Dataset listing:
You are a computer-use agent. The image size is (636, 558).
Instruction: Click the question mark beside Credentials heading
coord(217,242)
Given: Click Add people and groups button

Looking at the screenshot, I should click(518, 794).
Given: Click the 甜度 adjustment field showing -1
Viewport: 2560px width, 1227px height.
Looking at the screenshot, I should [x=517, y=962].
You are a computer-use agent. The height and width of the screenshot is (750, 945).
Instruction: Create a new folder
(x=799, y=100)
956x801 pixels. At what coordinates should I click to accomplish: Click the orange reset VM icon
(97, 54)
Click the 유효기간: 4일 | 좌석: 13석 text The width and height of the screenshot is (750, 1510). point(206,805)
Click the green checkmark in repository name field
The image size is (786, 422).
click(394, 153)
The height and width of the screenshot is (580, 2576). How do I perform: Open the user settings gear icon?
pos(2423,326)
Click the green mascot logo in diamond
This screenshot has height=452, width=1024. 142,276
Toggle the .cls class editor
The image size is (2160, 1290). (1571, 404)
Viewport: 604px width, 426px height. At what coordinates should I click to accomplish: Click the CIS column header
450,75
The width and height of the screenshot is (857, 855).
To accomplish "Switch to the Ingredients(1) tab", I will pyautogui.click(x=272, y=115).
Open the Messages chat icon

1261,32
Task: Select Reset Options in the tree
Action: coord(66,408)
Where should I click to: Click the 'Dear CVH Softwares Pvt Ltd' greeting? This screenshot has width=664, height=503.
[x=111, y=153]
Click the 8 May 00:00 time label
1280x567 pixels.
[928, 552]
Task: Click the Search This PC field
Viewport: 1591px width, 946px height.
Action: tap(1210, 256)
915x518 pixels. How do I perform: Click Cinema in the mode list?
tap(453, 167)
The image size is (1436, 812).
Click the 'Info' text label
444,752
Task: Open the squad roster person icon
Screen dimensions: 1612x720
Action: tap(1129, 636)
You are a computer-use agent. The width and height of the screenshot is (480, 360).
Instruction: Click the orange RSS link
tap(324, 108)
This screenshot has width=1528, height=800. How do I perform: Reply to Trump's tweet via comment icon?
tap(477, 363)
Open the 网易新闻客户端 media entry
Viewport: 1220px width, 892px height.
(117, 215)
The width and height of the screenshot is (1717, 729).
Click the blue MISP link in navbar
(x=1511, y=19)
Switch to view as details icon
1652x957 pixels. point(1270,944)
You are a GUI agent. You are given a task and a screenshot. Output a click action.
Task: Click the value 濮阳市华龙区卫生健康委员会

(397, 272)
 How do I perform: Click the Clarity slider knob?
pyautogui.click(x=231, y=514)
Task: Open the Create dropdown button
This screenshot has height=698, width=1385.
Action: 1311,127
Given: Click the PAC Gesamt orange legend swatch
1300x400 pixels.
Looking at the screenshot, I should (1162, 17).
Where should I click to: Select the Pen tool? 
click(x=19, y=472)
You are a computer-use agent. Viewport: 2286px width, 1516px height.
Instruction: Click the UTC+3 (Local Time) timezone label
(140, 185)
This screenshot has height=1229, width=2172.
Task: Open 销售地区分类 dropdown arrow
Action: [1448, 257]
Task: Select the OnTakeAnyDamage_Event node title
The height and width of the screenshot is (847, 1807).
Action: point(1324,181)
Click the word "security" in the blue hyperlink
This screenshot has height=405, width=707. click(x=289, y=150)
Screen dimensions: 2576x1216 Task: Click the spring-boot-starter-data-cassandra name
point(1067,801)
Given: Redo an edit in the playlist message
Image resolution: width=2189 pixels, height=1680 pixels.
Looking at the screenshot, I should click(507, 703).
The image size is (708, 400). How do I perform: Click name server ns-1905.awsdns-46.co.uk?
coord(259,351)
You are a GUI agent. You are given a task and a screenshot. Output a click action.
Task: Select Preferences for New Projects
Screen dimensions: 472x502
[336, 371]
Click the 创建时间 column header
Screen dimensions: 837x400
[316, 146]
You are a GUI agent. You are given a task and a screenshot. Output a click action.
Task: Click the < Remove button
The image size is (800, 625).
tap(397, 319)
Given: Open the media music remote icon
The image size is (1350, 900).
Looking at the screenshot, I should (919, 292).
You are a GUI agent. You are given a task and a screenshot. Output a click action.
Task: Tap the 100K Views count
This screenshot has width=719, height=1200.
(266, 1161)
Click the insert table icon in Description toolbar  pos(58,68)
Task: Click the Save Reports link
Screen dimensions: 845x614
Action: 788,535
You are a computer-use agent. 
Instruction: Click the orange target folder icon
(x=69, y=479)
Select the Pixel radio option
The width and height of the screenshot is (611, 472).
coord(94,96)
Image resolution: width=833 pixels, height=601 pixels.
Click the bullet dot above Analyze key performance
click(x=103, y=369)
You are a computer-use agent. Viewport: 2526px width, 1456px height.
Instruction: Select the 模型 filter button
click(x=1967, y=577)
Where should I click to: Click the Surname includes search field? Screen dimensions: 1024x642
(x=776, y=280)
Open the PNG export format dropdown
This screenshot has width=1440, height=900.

**Job**
Reproduce the listing above word for word, keeping every line in its original order.

**Reply**
You are a computer-use agent. The image size is (636, 558).
Instruction: Click the question mark beside Credentials heading
coord(217,242)
Given: Click Add people and groups button

Looking at the screenshot, I should click(518, 794).
Given: Click the 甜度 adjustment field showing -1
Viewport: 2560px width, 1227px height.
Looking at the screenshot, I should [x=517, y=962].
You are a computer-use agent. The height and width of the screenshot is (750, 945).
Instruction: Create a new folder
(x=799, y=100)
956x801 pixels. At what coordinates should I click to accomplish: Click the orange reset VM icon
(97, 54)
Click the 유효기간: 4일 | 좌석: 13석 text The width and height of the screenshot is (750, 1510). point(206,805)
Click the green checkmark in repository name field
The image size is (786, 422).
click(394, 153)
The height and width of the screenshot is (580, 2576). How do I perform: Open the user settings gear icon?
pos(2423,326)
Click the green mascot logo in diamond
This screenshot has height=452, width=1024. 142,276
Toggle the .cls class editor
The image size is (2160, 1290). (1571, 404)
Viewport: 604px width, 426px height. At what coordinates should I click to accomplish: Click the CIS column header
450,75
The width and height of the screenshot is (857, 855).
To accomplish "Switch to the Ingredients(1) tab", I will pyautogui.click(x=272, y=115).
Open the Messages chat icon

1261,32
Task: Select Reset Options in the tree
Action: coord(66,408)
Where should I click to: Click the 'Dear CVH Softwares Pvt Ltd' greeting? This screenshot has width=664, height=503.
[x=111, y=153]
Click the 8 May 00:00 time label
1280x567 pixels.
[928, 552]
Task: Click the Search This PC field
Viewport: 1591px width, 946px height.
Action: tap(1210, 256)
915x518 pixels. How do I perform: Click Cinema in the mode list?
tap(453, 167)
The image size is (1436, 812).
Click the 'Info' text label
444,752
Task: Open the squad roster person icon
Screen dimensions: 1612x720
Action: tap(1129, 636)
You are a computer-use agent. The width and height of the screenshot is (480, 360).
Instruction: Click the orange RSS link
tap(324, 108)
This screenshot has width=1528, height=800. How do I perform: Reply to Trump's tweet via comment icon?
tap(477, 363)
Open the 网易新闻客户端 media entry
Viewport: 1220px width, 892px height.
(117, 215)
The width and height of the screenshot is (1717, 729).
Click the blue MISP link in navbar
(x=1511, y=19)
Switch to view as details icon
1652x957 pixels. point(1270,944)
You are a GUI agent. You are given a task and a screenshot. Output a click action.
Task: Click the value 濮阳市华龙区卫生健康委员会

(397, 272)
 How do I perform: Click the Clarity slider knob?
pyautogui.click(x=231, y=514)
Task: Open the Create dropdown button
This screenshot has height=698, width=1385.
Action: 1311,127
Given: Click the PAC Gesamt orange legend swatch
1300x400 pixels.
Looking at the screenshot, I should (1162, 17).
Where should I click to: Select the Pen tool? 
click(x=19, y=472)
You are a computer-use agent. Viewport: 2286px width, 1516px height.
Instruction: Click the UTC+3 (Local Time) timezone label
(140, 185)
This screenshot has height=1229, width=2172.
Task: Open 销售地区分类 dropdown arrow
Action: [1448, 257]
Task: Select the OnTakeAnyDamage_Event node title
The height and width of the screenshot is (847, 1807).
Action: point(1324,181)
Click the word "security" in the blue hyperlink
This screenshot has height=405, width=707. click(x=289, y=150)
Screen dimensions: 2576x1216 Task: Click the spring-boot-starter-data-cassandra name
point(1067,801)
Given: Redo an edit in the playlist message
Image resolution: width=2189 pixels, height=1680 pixels.
Looking at the screenshot, I should click(507, 703).
The image size is (708, 400). How do I perform: Click name server ns-1905.awsdns-46.co.uk?
coord(259,351)
You are a GUI agent. You are given a task and a screenshot. Output a click action.
Task: Select Preferences for New Projects
Screen dimensions: 472x502
[336, 371]
Click the 创建时间 column header
Screen dimensions: 837x400
[316, 146]
You are a GUI agent. You are given a task and a screenshot. Output a click action.
Task: Click the < Remove button
The image size is (800, 625).
tap(397, 319)
Given: Open the media music remote icon
The image size is (1350, 900).
Looking at the screenshot, I should (919, 292).
You are a GUI agent. You are given a task and a screenshot. Output a click action.
Task: Tap the 100K Views count
This screenshot has width=719, height=1200.
(266, 1161)
Click the insert table icon in Description toolbar  pos(58,68)
Task: Click the Save Reports link
Screen dimensions: 845x614
Action: 788,535
You are a computer-use agent. 
Instruction: Click the orange target folder icon
(x=69, y=479)
Select the Pixel radio option
The width and height of the screenshot is (611, 472).
coord(94,96)
Image resolution: width=833 pixels, height=601 pixels.
Click the bullet dot above Analyze key performance
click(x=103, y=369)
You are a computer-use agent. Viewport: 2526px width, 1456px height.
Instruction: Select the 模型 filter button
click(x=1967, y=577)
Where should I click to: Click the Surname includes search field? Screen dimensions: 1024x642
(x=776, y=280)
Open the PNG export format dropdown
This screenshot has width=1440, height=900.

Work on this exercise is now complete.